Demas’ brows went up.

Graff said, “Bright. Very bright. Computers. Top security computers.”

“Tanzer can’t snag a Priority like that.”

Saito said, “Not without an authorization. I doubt Tanzer can even access that security level to realize what he is.”

“The captain set up Pollard with a room in the hospital. I told him to stay to it and Dekker’s room and keep his head down. With a security clearance like that, he understands what quiet means, I think. He’s got an appointment waiting for him—if he can get out of here before he becomes a priority to Tanzer.”

“You signal him?”

“Every word I could prudently use. There were some I didn’t. Maybe I should have. But he’s UDC. You don’t know where it’ll go, ultimately.”

“No remote chance on Dekker?”

“No chance on this one. Too much to ask. They’ve requested the log. They’re going to ask questions on the carrier—they’ll want to ask questions about the trainees. But they won’t talk to them. They’re not scheduled. Trainees don’t talk to the EC. Trainees they’re designing those ships around don’t talk to the committee because the committee is only interested in finding a way that doesn’t admit we’re right. Another schitzy AI. Another budget fight.”

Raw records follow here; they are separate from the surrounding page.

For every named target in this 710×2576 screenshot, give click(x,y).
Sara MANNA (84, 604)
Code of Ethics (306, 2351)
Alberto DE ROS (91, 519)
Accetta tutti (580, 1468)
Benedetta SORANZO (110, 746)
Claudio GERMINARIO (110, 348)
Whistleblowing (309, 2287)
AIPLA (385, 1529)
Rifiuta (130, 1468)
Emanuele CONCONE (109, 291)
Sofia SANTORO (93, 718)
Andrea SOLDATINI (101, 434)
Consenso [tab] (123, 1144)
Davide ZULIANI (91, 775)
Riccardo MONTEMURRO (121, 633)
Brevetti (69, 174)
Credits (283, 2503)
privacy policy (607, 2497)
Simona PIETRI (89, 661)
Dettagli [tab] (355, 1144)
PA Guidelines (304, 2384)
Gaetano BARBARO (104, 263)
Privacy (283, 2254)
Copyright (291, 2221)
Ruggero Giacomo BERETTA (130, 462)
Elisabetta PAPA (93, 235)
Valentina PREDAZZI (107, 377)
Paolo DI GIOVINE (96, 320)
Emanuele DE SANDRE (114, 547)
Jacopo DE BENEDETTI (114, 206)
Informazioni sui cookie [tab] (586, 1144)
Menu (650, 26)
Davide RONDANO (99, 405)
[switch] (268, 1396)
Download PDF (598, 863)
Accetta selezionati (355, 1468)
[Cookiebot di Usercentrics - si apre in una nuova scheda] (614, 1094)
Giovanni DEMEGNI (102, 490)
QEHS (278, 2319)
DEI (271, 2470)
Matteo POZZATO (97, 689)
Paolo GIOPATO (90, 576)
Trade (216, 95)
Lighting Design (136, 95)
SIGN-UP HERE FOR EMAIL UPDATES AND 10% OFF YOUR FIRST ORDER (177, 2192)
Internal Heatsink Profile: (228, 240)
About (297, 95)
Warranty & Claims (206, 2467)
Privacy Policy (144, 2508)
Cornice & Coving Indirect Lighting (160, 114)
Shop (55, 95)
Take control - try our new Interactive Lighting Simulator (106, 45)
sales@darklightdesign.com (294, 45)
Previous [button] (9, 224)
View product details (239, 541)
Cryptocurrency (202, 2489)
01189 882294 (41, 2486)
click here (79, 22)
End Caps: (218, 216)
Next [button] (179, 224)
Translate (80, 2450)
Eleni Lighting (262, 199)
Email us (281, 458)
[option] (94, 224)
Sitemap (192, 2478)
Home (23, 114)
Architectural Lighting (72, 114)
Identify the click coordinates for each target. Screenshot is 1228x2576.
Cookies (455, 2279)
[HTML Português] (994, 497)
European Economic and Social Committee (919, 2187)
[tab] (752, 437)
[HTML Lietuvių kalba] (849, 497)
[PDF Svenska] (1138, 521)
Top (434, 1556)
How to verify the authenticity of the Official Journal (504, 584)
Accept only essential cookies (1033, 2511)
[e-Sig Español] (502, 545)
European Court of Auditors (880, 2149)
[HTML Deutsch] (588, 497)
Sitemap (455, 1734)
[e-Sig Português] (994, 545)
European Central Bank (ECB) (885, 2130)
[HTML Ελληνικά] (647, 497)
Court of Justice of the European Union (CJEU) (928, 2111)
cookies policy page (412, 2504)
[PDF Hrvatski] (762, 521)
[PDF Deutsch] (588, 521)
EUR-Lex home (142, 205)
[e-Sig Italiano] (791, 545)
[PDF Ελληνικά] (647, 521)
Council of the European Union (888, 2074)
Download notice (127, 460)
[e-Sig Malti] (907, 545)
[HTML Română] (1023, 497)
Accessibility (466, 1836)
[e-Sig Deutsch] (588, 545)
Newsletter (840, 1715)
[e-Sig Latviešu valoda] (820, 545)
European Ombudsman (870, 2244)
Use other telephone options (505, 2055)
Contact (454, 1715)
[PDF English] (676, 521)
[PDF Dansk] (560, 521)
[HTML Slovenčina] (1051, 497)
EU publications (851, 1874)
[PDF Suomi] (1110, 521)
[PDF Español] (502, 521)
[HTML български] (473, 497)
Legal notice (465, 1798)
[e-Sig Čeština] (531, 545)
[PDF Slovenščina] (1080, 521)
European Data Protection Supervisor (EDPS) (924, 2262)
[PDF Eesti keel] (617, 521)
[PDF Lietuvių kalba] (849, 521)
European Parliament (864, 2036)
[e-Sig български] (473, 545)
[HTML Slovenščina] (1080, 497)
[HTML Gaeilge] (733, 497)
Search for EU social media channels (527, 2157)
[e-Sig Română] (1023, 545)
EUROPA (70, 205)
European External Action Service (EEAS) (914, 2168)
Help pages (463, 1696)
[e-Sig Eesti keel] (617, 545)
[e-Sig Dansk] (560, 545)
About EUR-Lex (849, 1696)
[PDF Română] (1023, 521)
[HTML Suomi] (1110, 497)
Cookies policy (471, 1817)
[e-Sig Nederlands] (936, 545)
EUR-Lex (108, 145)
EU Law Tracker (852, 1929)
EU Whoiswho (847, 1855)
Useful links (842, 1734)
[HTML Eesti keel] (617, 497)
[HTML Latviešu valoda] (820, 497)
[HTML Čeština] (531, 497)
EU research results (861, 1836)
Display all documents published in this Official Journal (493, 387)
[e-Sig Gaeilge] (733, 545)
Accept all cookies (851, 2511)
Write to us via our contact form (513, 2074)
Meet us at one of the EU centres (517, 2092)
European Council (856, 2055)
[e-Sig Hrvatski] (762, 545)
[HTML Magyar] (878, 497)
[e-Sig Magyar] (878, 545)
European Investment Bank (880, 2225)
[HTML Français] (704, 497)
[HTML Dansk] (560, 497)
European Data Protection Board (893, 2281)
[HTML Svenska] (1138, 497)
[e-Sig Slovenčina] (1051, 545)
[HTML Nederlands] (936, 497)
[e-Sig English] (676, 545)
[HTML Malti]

“The Earth Company makes a lot of money on shipbuilding,” Demas said. “Does that thought ever trouble your sleep?”

“It’s beginning to.”

The captain wanted to bust Demas up to a captaincy. Demas insisted he was staying with Keu. The argument was still going on. The fact was Demas hated administration and claimed he was a tactician, not a strategist, but Demas saw things. Good instincts, the man had.

Saito said, quietly: “Committee will be predominantly male, predominantly over fifty, and they won’t understand why the captain didn’t leave Fitz in charge and take me and Demas with him. That’s what you’re dealing with.”

Fitzroy, Helm One, was answering questions for the committee at Sol One. Graff said, glumly: “Tanzer’s threatening to make an issue out of their command rules.”

Demas shook his head. “Let him make it. That’ll get me to the stand surer than the nav stats would. And I don’t think he wants that.”

One could wish. But one couldn’t get technical with the legislative types. With the engineers, yes. “They’d talk to Demas. But the engineers couldn’t talk policy to the legislators. Couldn’t get through their own management.”

“I keep having this feeling they’re going to blindside us.”

“You’ll handle it. No question. Easy done.”

Keu’s silence was overall the most troublesome thing. Graff finished off his coffee, took the bolt and pocketed it. “Paperweight. Every paperpusher should have one. —Tell the construction boss I want to talk to him, in my office, right now.”

“Ought to give him the thing at max v,” Demas said.

“When we find the foreman who faked the parts count— I’d be willing.” Graff headed for the door, tossed his cup in the collection bin.

Ben was back. Ben had been in the hall a while. Ben sat down with his chair close to the bed, put his hand on his shoulder.

“How’re you doing, Dek?”

“All right.”

“You were remembering, you know that? Pete and Elly? You remember that?”

Ben scared him. “I was dreaming. Sorry, Ben.” If he was dreaming he could be in the Belt. Or the ship.

But Ben shook at his shoulder and said, “Dek, how did you get in the sim? What were you doing in there? I got to get out of here. I got twelve hours, Dek.”